Though modern Land Rovers are flashy, luxurious fortresses of leisure, the Defender is an old soul. It’s the most hardcore, focused, no-nonsense truck Land Rover makes made. For more than half a century, the Defender was the favorite tool of farmers, explorers, mining companies, militaries, and celebrities. Anywhere in the world a vehicle can travel, a Defender has probably been there.
Darren’s 2015 Heritage Edition in London is a special limited version honoring the legacy of the Defender, a certified icon of British motoring. Everyone from Steve McQueen to the actual Her Majesty The Queen drove a Defender. With only 400 Heritage Editions built, this is one of the rarest cars on Turo! It carries the spirit of the original on a modern(ish) frame, and was one of the very last Defenders to roll off the Solihull Plant assembly line.
If it ain’t broke
Considering the pace of advancement in the auto industry, the Defender has barely changed at all. Like the Willys Jeep, the Land Rover was a WWII military truck converted into a 4×4 for the masses. When production of the Series I Land Rover began in 1948, its simple body panels were made from the aluminum (aluminium?) left over from wartime airplane production. Even the green paint was military surplus.

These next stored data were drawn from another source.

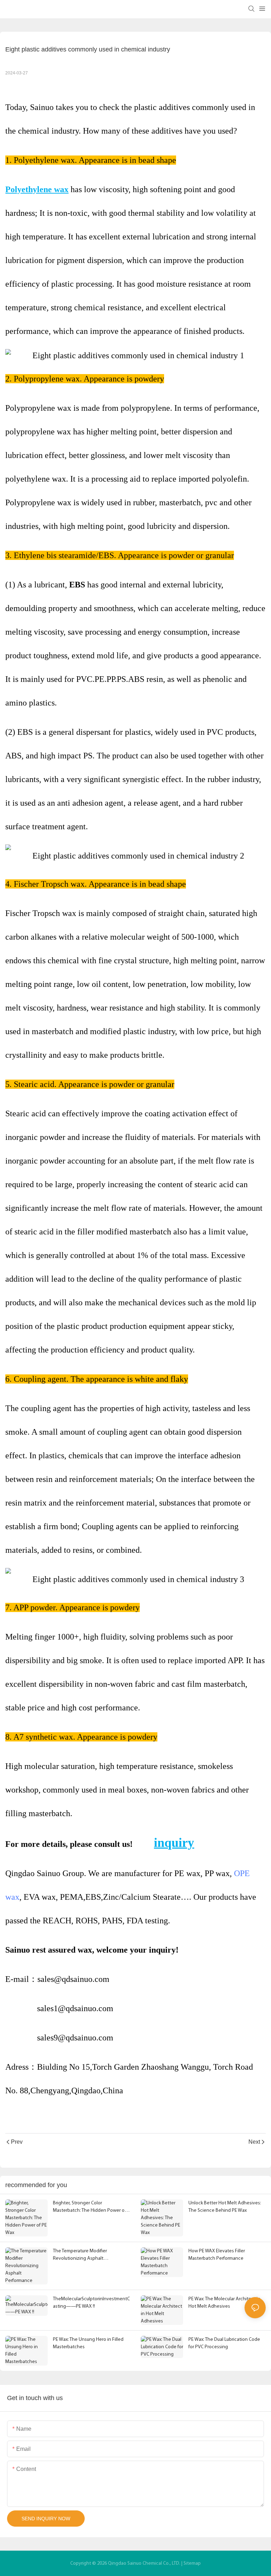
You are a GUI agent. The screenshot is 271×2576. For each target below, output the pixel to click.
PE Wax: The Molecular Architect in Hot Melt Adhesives (224, 2302)
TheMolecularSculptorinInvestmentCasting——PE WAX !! (91, 2302)
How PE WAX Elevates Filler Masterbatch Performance (216, 2254)
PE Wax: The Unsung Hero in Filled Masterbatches (88, 2343)
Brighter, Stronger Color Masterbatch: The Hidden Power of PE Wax (89, 2207)
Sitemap (192, 2563)
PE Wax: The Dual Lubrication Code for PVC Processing (224, 2343)
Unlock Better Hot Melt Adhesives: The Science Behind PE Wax (224, 2206)
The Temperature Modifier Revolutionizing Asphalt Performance (80, 2255)
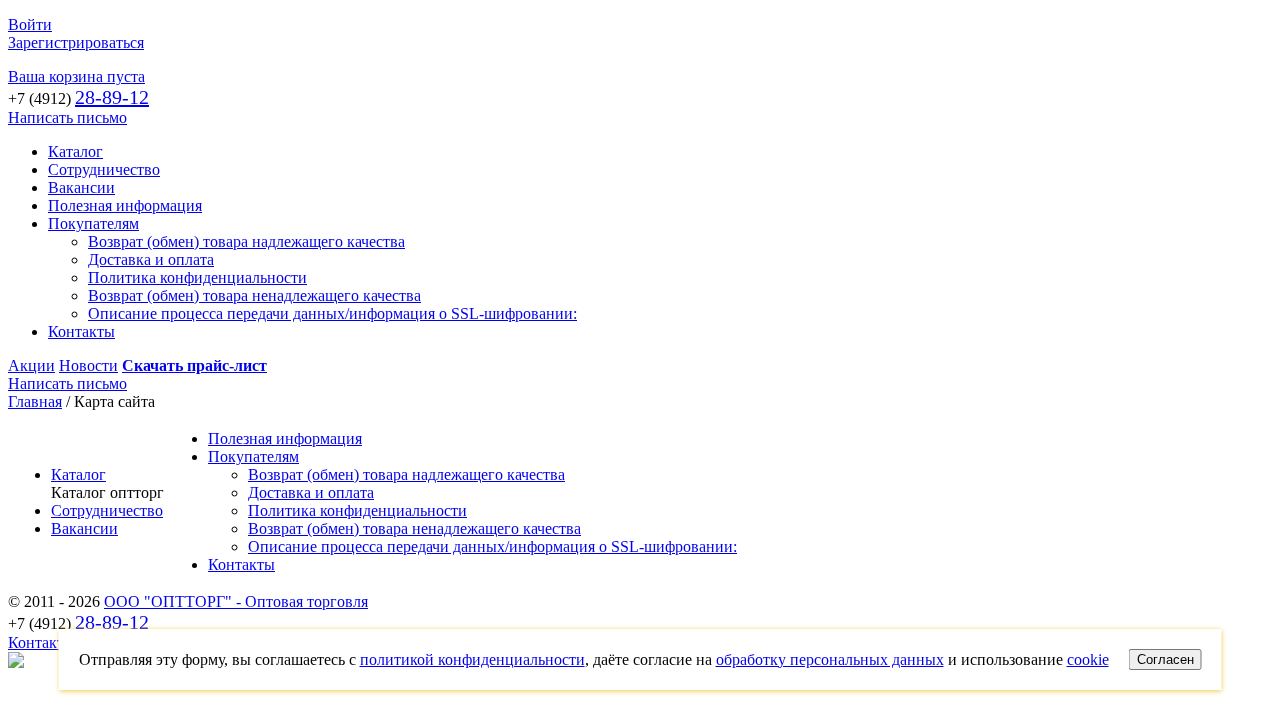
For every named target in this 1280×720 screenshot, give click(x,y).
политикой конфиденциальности (472, 659)
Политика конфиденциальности (197, 277)
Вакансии (81, 187)
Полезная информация (125, 205)
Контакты (81, 331)
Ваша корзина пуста (76, 76)
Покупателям (93, 223)
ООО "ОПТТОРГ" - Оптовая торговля (236, 601)
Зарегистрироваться (76, 42)
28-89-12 (112, 97)
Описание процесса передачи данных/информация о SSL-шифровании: (332, 313)
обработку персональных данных (830, 659)
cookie (1088, 659)
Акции (31, 365)
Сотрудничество (104, 169)
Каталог (75, 151)
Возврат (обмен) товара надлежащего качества (246, 241)
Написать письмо (67, 117)
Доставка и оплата (151, 259)
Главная (35, 401)
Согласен (1165, 659)
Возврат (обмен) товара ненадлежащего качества (254, 295)
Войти (30, 24)
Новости (88, 365)
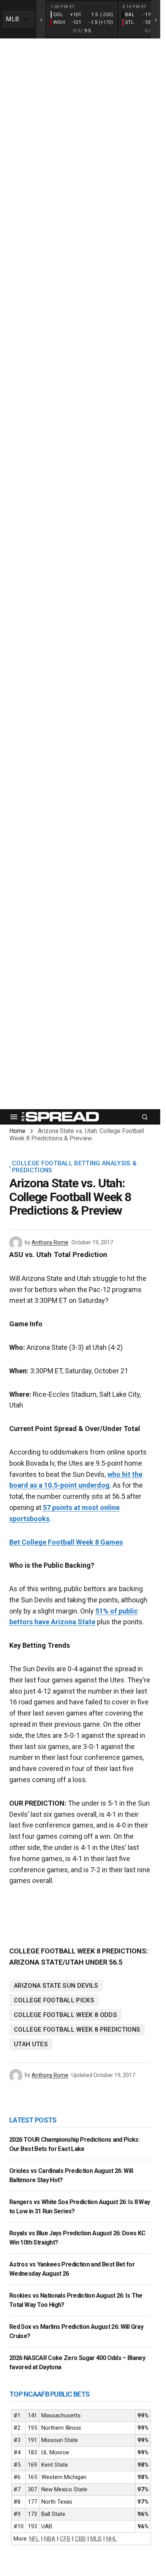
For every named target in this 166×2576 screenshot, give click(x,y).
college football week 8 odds (65, 2015)
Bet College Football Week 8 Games (66, 1542)
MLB (96, 2538)
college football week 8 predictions (77, 2029)
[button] (14, 1116)
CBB (80, 2538)
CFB (65, 2538)
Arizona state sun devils (56, 1985)
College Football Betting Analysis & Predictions (74, 1166)
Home (17, 1131)
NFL (34, 2538)
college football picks (54, 2000)
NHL (111, 2538)
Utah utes (31, 2044)
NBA (49, 2538)
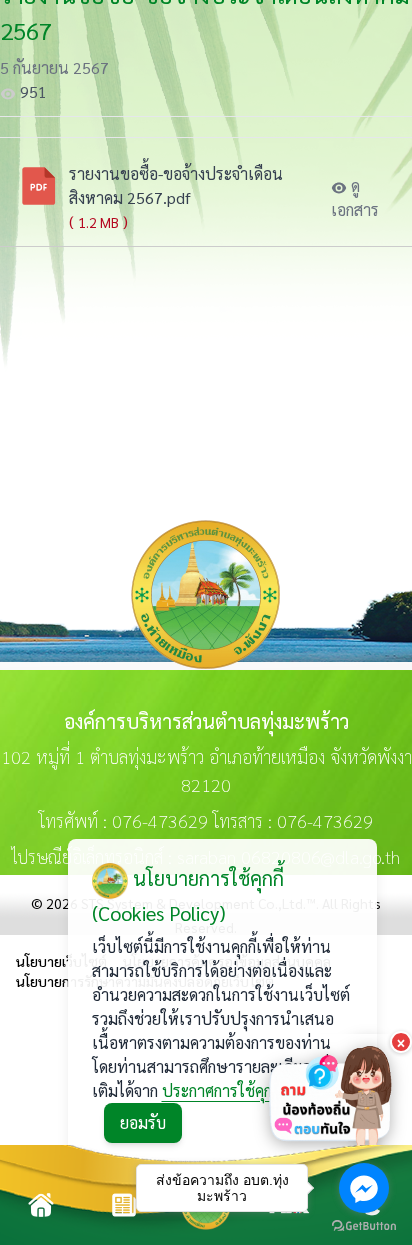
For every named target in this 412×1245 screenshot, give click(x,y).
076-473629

The Land Rover received incremental updates through the decades, but the technology, style, and character hardly evolved. Coil spring suspension wasn’t introduced until 1983, and air conditioning was finally offered as an option in 1988. And as Land Rover began expanding its lineup in 1990, the model from the brand’s original lineage finally acquired the name Defender.
Heritage Edition
Darren’s Defender is of the model’s final generation, a far more polished machine than the first WWII trucks modified and sold by Rover. But by modern standards, the design is still rudimentary — the result of decades of proven functionality and durability superseding things like comfort and refinement.
There’s no way around it — this truck is slow. The 4-cylinder 2.2L turbodiesel makes a modest 120 hp and 265 lb-ft of torque, which is technically enough, barely. But the economical powerplant does mean the truck manages 27 mpg, despite its considerable bulk and wind-grabbing block shape.
The Defender’s skill as a work truck and off-roader is matched only by the weight of its charm and nostalgia. The Heritage Edition has a bunch of retro callbacks to the Land Rovers of old, including the Grasmere Green paint, the original Land Rover logo everywhere, and the HUE 166 badge on the side, which is a nod to the registration plate on the oldest-surviving Series I Land Rover.
While the Willys Jeep lives on today as the Wrangler, the Defender was discontinued after 68 years of production in the face of modern emissions regulations. Together these two trucks pioneered civilian use of the 4×4, combining simplicity, affordability, and capability into platforms that were popular around the world. And despite its humble roots and primitive underpinnings, the Defender somehow became a classless automobile. The Defender you might spot trundling down a narrow English lane could belong to a local handyman or a member of the royal family.
Land Rover is planning a replacement for 2019, but the new Defender will be an entirely new vehicle and nigh unrecognizable from Darren’s truck. So this is one of the last examples of one of the greats of British manufacturing, a tribute to the endurance of strong traditions and uncompromised sentimentality. Those are things this world has less and less room for these days, but if you’re looking for a heavy green dose of nostalgia, the Defender Heritage Edition is the move.